_Extracted text_
*****

The advocates of an entirely different way of driving will tell you that we're within sight of the threshold, and connected cars are coming. But maybe not before manufacturers and developers agree on how different kinds of cars and apps will link together.

Industry standards are buzzwords in the connected-car universe. Developer A wants to be able to code a great app once and then have what they design work in any manufacturer's in-vehicle system.

"An industry standard for cars will do the same for autos as the USB cable has done for the computer world," says Jake Sigal, CEO at Livio, which was acquired by Ford Motors in September to streamline the connected car concept.

Meanwhile, the promise of a connected car, for many drivers, sounds like a dream — but when will it come true? Let's take a look at the possibilities that are on the table, and which ones are next in line from some of the developers involved.

*****

_Dataset section_
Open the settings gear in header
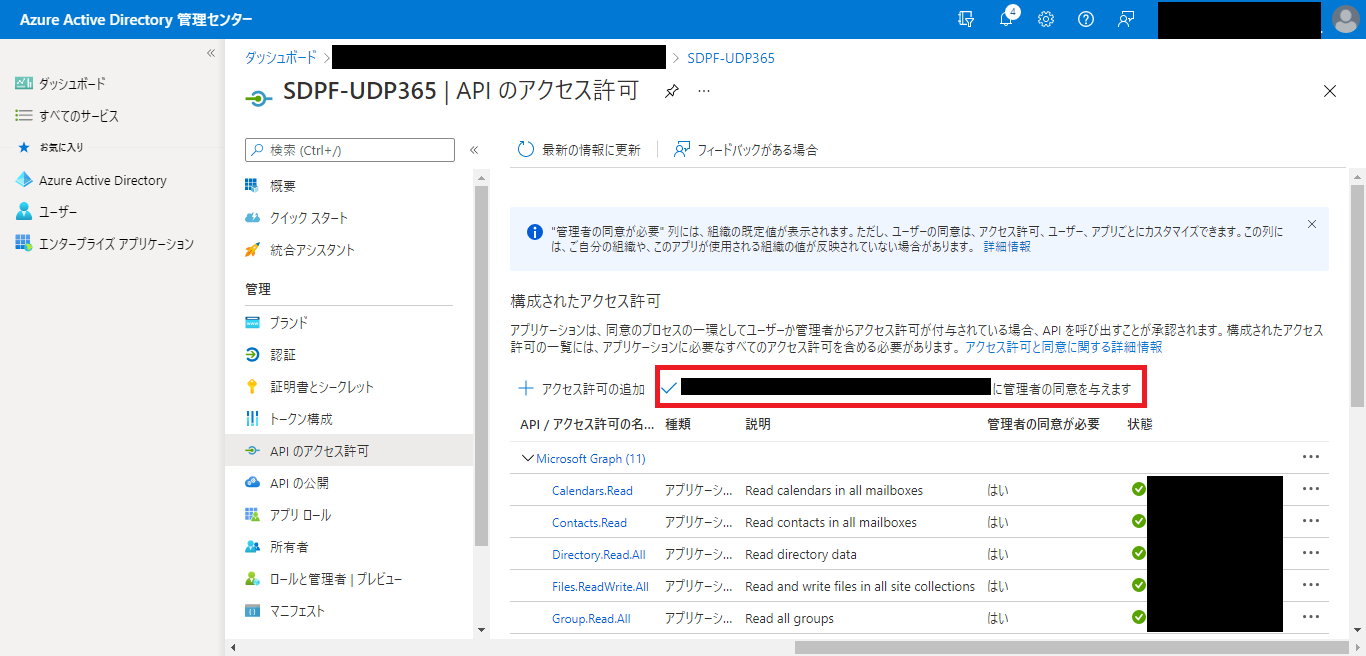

*****

_Given exercise 1_
For each statement, say whether the connected-car article agrees, answering yes or no and quoting the words that decide it.
(a) Livio was acquired by Ford Motors in September.
(b) Jake Sigal is the chief financial officer at Livio.
(c) Developer A wants to write an app separately for each manufacturer's system.
_Given exercise 2_
Answer these questions from the connected-car article.
(a) What does Jake Sigal compare an industry standard for cars to?
(b) What must manufacturers and developers agree on before connected cars arrive?
(c) What sounds like a dream to many drivers?
_Given exercise 3_
Carry on the connected-car article from its final sentence.

_Expected output 1_
(a) Yes: "which was acquired by Ford Motors in September"
(b) No: "Jake Sigal, CEO at Livio"
(c) No: "code a great app once and then have what they design work in any manufacturer's in-vehicle system"

_Expected output 2_
(a) The USB cable in the computer world
(b) How different kinds of cars and apps will link together
(c) The promise of a connected car

_Expected output 3_
Why Connect? The Future of Driving


Consumers used to approach their cars as mechanical devices. More and more, though, they now sit in a vehicle and expect a whole experience to surround them. And like almost everything else in the 21st century, that experience is required to be interconnected.

"This ties in with the drive toward smart adaptive environments and the Internet of Everything," says Mike Vidikan, on the Trends & Foresight team at Innovaro. He gives one example of what that means: "You will want your car to communicate with your home so the AC can kick on and cool the house just before you arrive."

That's one proposition, anyway, among a list of other features designers want to include.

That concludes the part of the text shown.